▸ Written exercise
Render the lines below as a Markdown table with two columns, Row (a running number) and Line (the line itself). Skip blank lines and leave the pictures out.

◇ ◇ ◇

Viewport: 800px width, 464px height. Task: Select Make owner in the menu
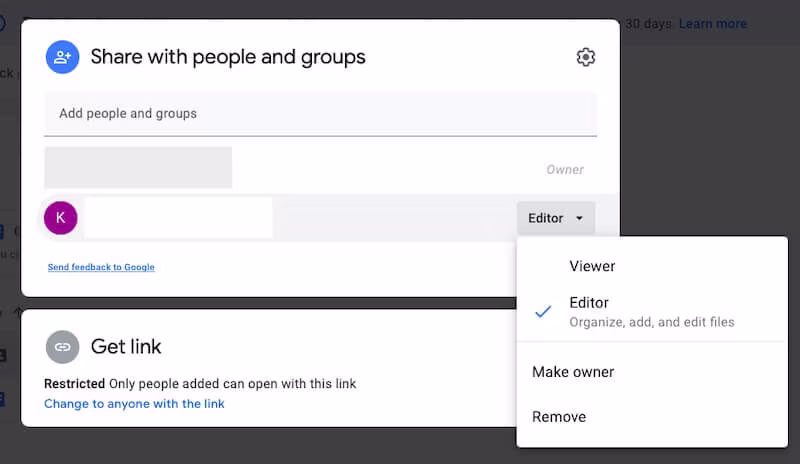[573, 372]
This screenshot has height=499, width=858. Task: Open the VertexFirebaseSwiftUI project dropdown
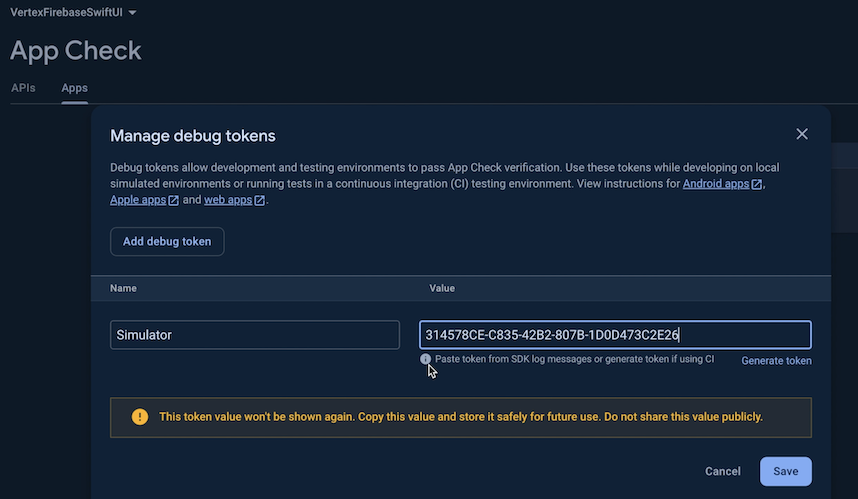(73, 12)
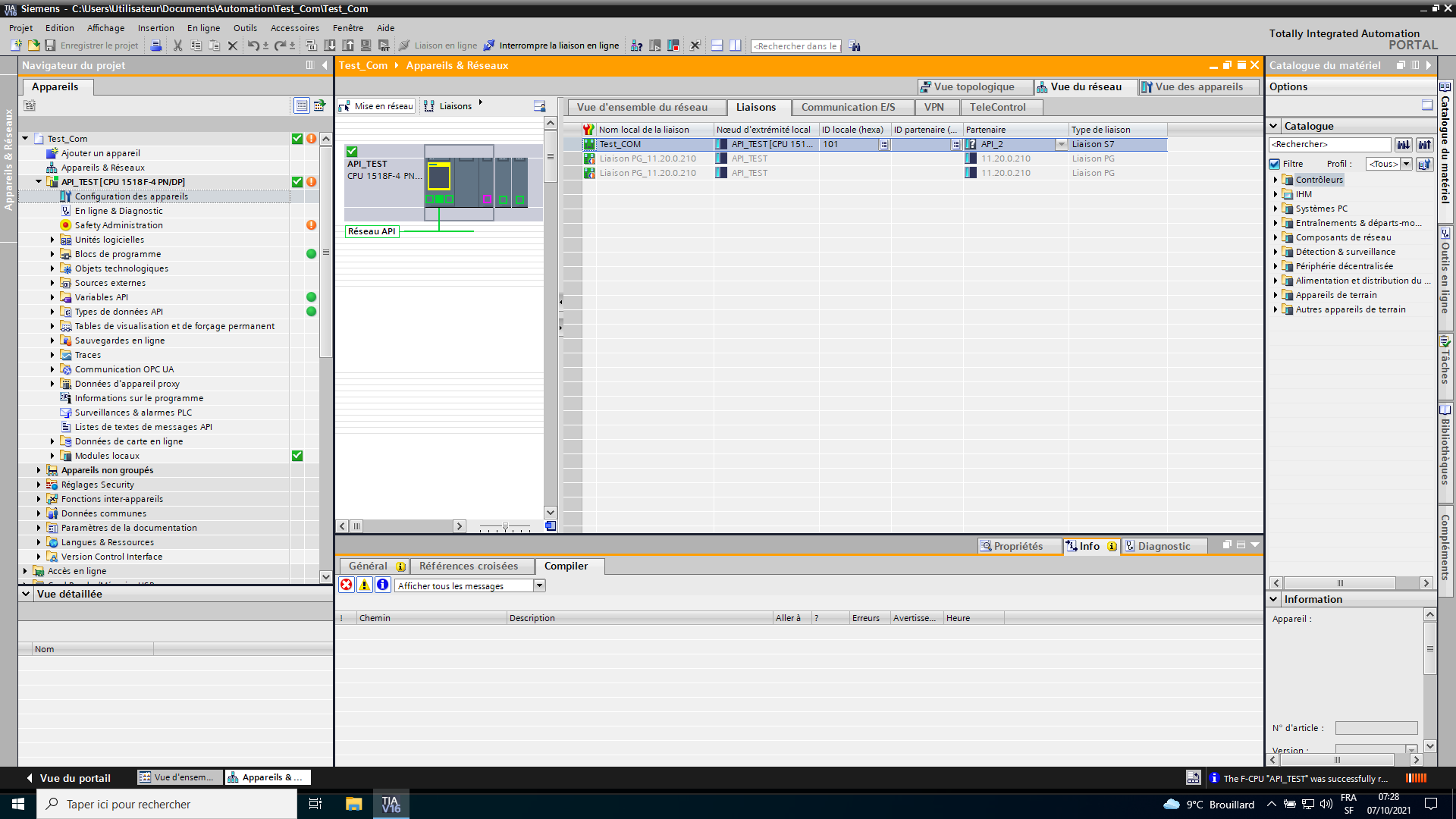Screen dimensions: 1456x819
Task: Click the Undo arrow icon
Action: 253,46
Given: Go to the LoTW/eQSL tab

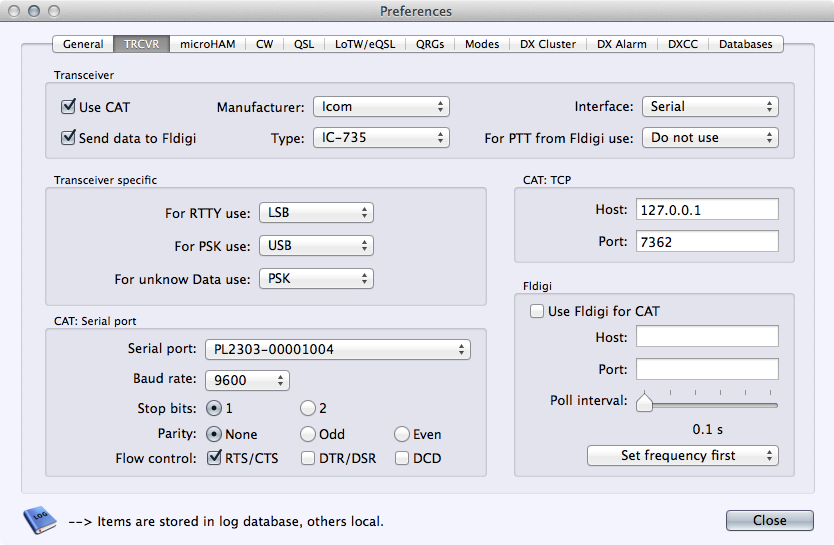Looking at the screenshot, I should 365,44.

◇ ◇ ◇

▸ Solution below
| Row | Line |
|---|---|
| 1 | Viewport: 800px width, 464px height. Task: Select Make owner in the menu |
| 2 | [573, 372] |
| 3 | This screenshot has height=499, width=858. Task: Open the VertexFirebaseSwiftUI project dropdown |
| 4 | (73, 12) |
| 5 | Screen dimensions: 1456x819 |
| 6 | Task: Click the Undo arrow icon |
| 7 | Action: 253,46 |
| 8 | Given: Go to the LoTW/eQSL tab |
| 9 | Looking at the screenshot, I should 365,44. |